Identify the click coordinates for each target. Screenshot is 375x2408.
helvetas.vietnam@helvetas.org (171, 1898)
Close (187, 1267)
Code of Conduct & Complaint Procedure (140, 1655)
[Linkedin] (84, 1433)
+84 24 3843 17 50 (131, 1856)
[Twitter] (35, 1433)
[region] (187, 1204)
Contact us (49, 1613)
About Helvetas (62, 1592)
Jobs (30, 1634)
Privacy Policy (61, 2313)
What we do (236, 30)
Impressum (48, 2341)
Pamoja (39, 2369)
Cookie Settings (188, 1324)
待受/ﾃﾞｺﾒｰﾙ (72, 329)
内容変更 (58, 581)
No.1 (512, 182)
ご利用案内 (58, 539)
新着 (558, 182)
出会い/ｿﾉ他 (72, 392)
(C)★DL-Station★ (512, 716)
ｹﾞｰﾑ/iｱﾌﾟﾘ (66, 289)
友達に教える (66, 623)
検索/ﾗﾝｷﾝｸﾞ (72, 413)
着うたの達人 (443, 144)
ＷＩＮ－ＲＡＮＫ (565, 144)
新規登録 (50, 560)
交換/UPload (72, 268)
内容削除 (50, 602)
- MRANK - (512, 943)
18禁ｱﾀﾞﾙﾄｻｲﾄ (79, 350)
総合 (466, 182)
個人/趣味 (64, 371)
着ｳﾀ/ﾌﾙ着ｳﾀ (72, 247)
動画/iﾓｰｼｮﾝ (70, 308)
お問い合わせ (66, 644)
■ ■ ■
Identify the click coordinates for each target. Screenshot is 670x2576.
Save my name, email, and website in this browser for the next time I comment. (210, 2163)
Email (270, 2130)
■ ■ ■
*TRY IT*: For the listing above, print only the lines starting at the line containing "Cookie Settings (188, 1324)" and ending at the line containing "内容削除 (50, 602)", exactly, both included.

*EXERCISE SOLUTION*:
Cookie Settings (188, 1324)
待受/ﾃﾞｺﾒｰﾙ (72, 329)
内容変更 (58, 581)
No.1 (512, 182)
ご利用案内 (58, 539)
新着 (558, 182)
出会い/ｿﾉ他 (72, 392)
(C)★DL-Station★ (512, 716)
ｹﾞｰﾑ/iｱﾌﾟﾘ (66, 289)
友達に教える (66, 623)
検索/ﾗﾝｷﾝｸﾞ (72, 413)
着うたの達人 (443, 144)
ＷＩＮ－ＲＡＮＫ (565, 144)
新規登録 (50, 560)
交換/UPload (72, 268)
内容削除 (50, 602)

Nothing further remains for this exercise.